(Target pointing data)
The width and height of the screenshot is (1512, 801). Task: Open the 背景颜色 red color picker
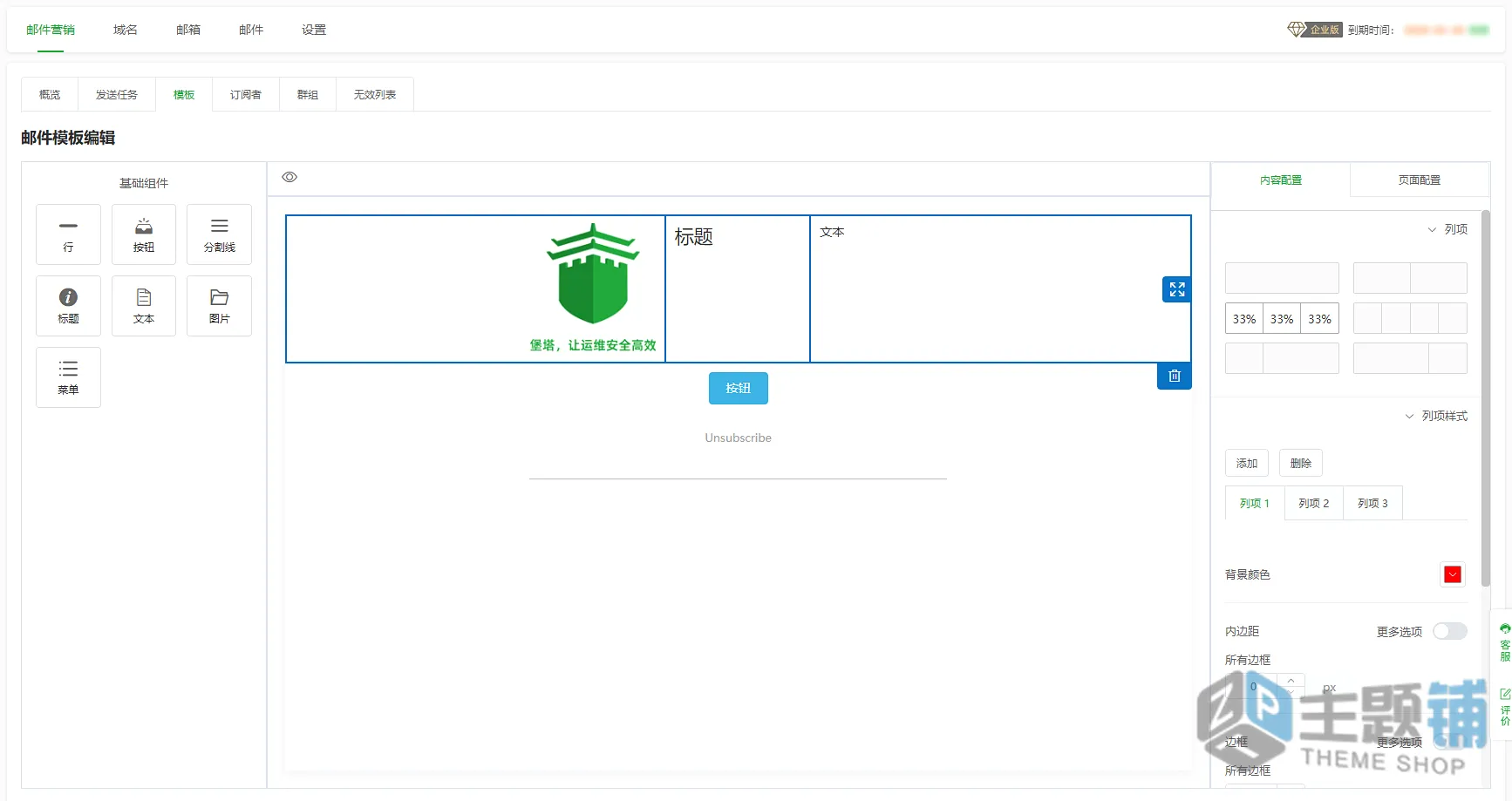(x=1453, y=574)
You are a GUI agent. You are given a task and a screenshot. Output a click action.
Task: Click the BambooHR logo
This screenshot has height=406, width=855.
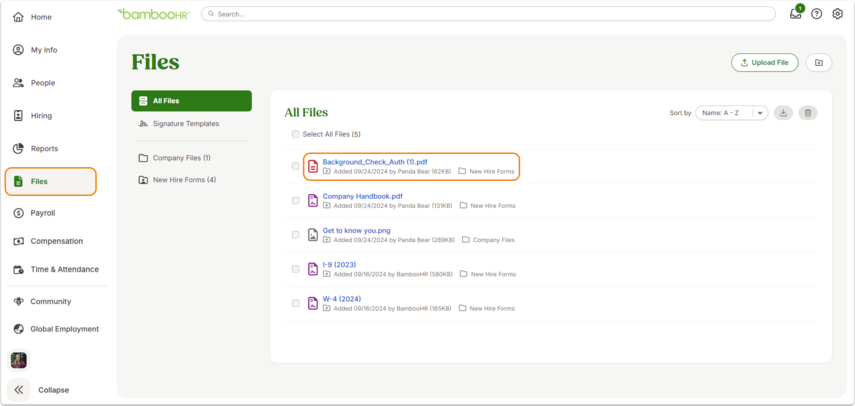[x=153, y=14]
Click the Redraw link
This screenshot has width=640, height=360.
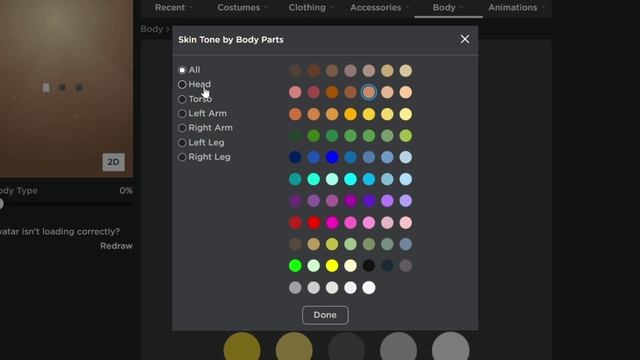click(116, 246)
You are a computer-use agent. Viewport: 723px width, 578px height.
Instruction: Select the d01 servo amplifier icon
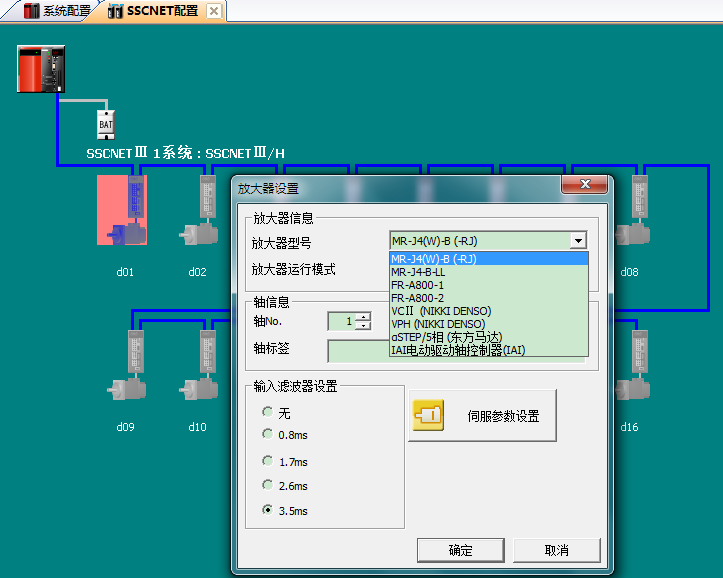122,210
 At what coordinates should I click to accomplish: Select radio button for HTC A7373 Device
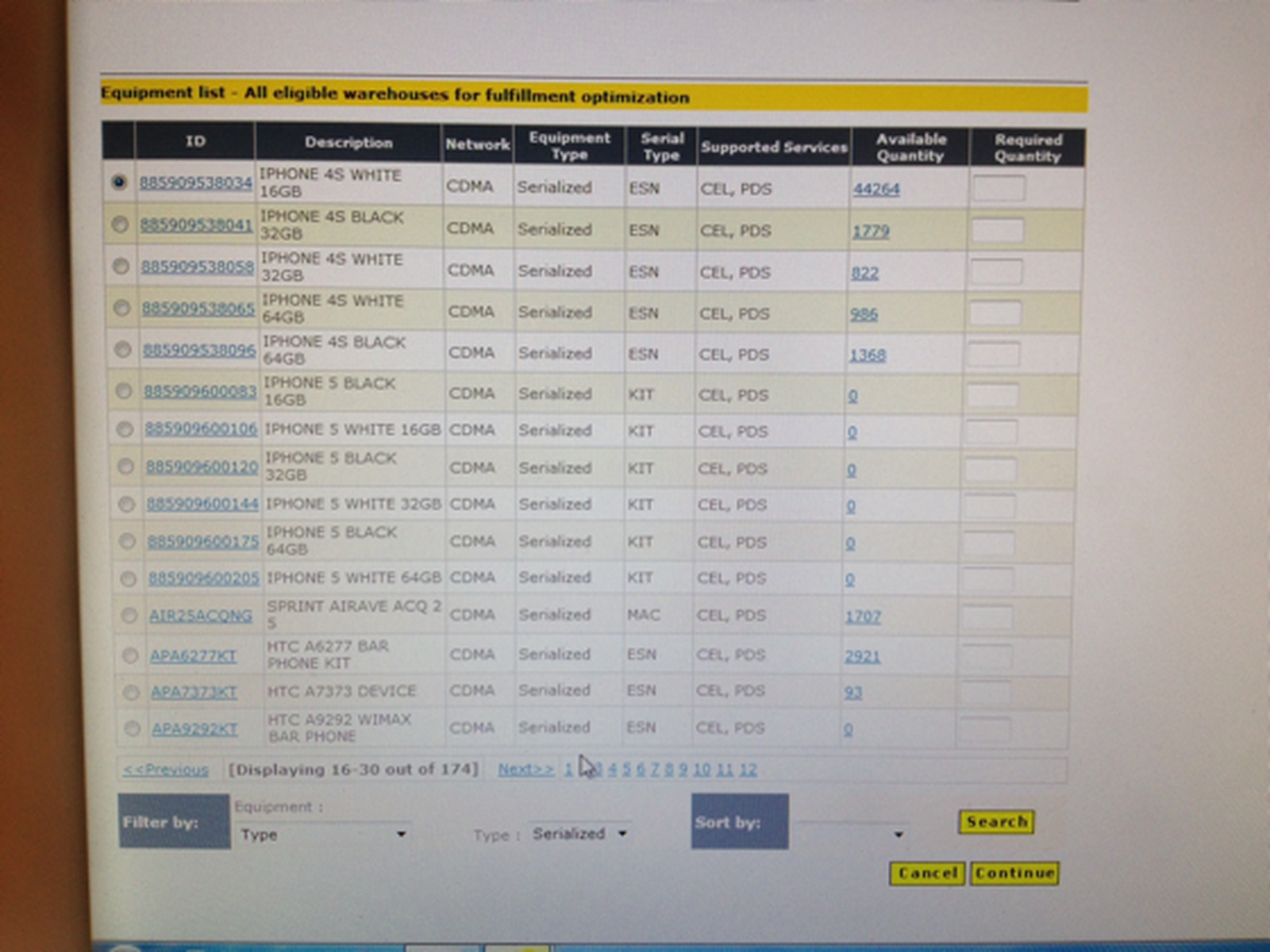[131, 692]
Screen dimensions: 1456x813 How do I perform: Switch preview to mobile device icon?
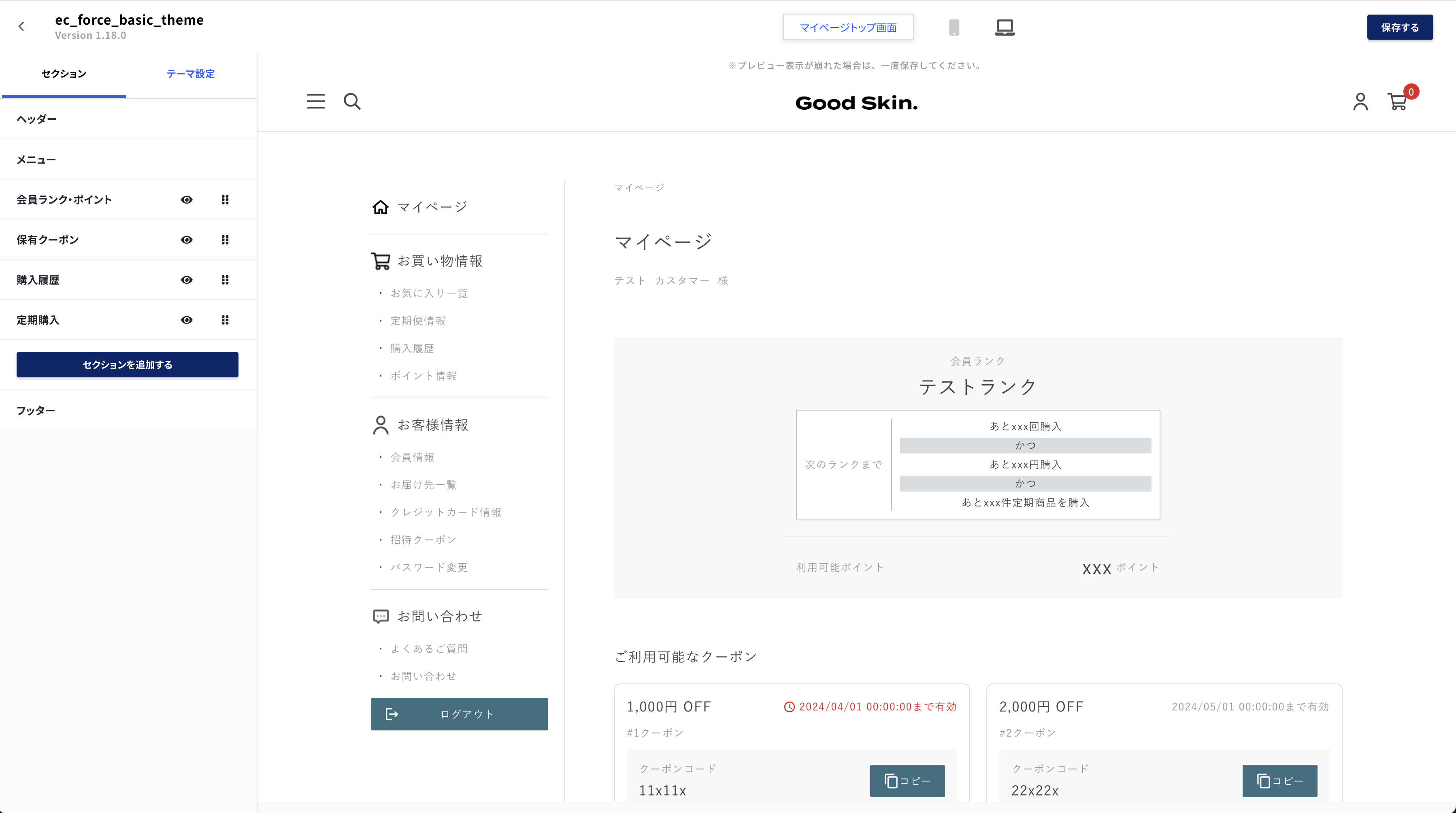pos(954,27)
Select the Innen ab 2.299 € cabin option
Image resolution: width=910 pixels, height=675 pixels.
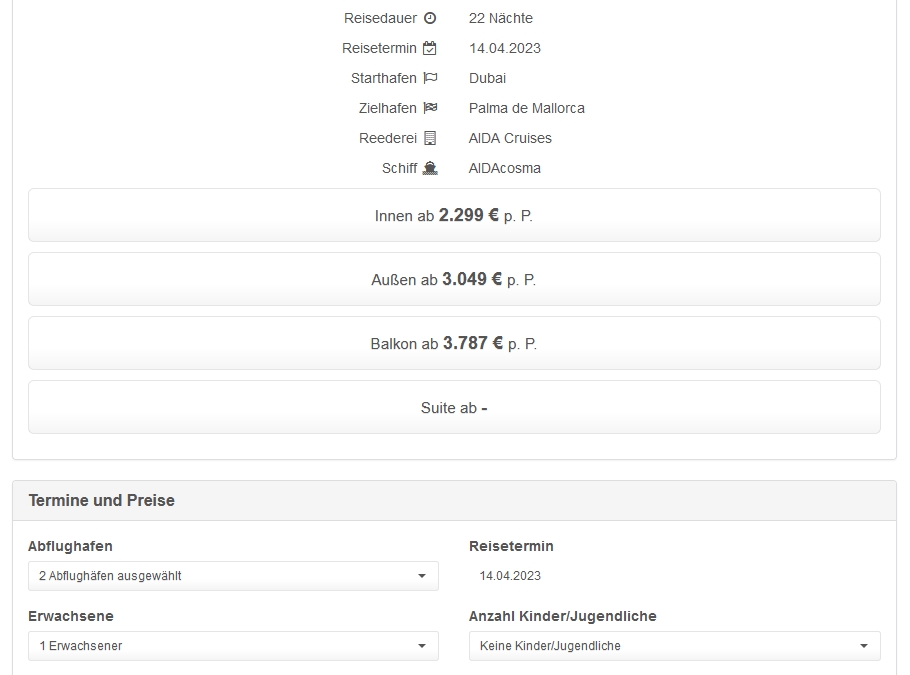click(454, 215)
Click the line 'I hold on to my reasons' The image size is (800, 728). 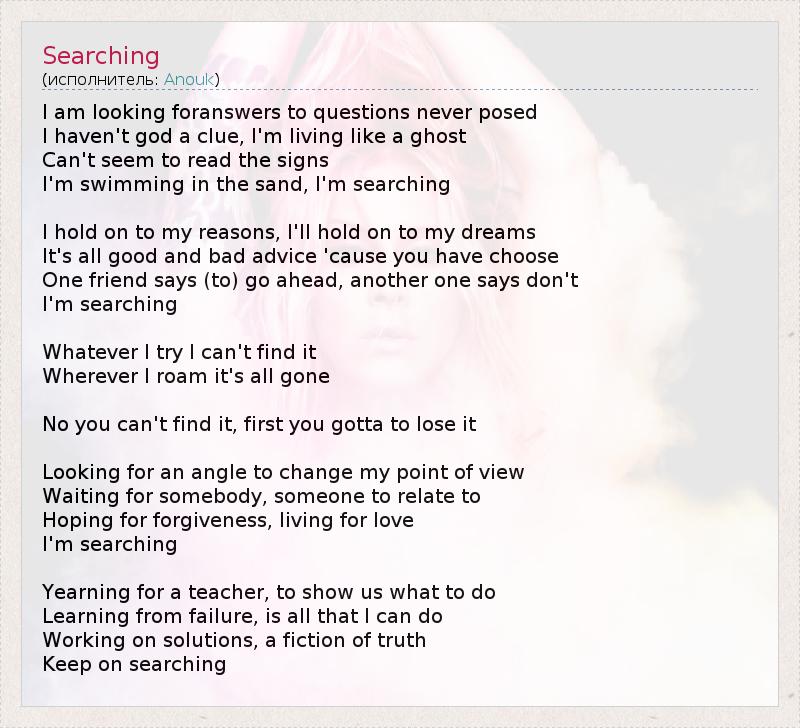(x=289, y=232)
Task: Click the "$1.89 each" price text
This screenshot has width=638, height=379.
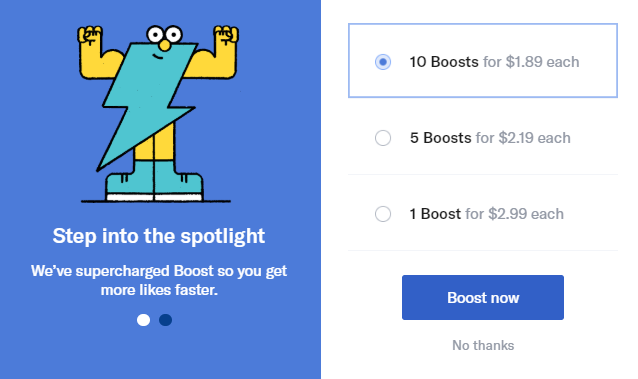Action: [x=542, y=62]
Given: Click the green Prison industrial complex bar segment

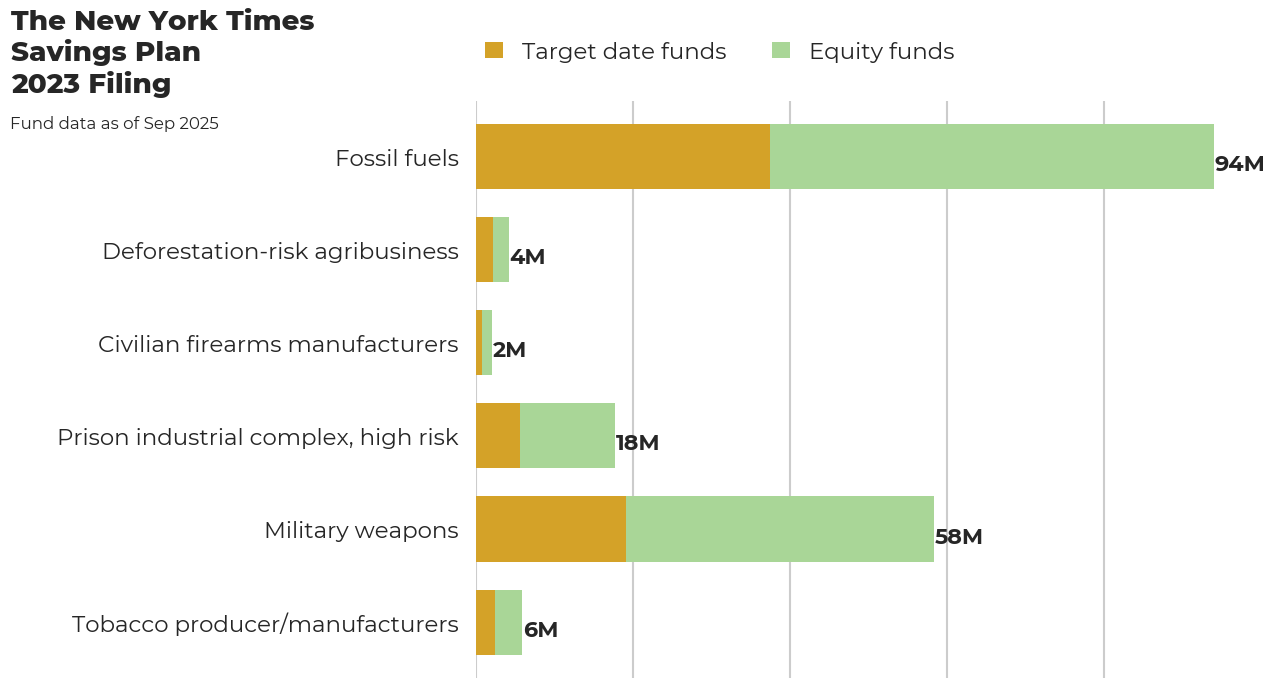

■ **GOAL**
Pull out each line above that contains the word "height".

■ **EXERCISE OUTPUT**
The width and height of the screenshot is (1512, 801). Task: Open the 背景颜色 red color picker
This screenshot has height=406, width=855.
This screenshot has width=640, height=360.
You are a computer-use agent. Viewport: 723px width, 578px height.
Image resolution: width=910 pixels, height=675 pixels.
This screenshot has width=638, height=379.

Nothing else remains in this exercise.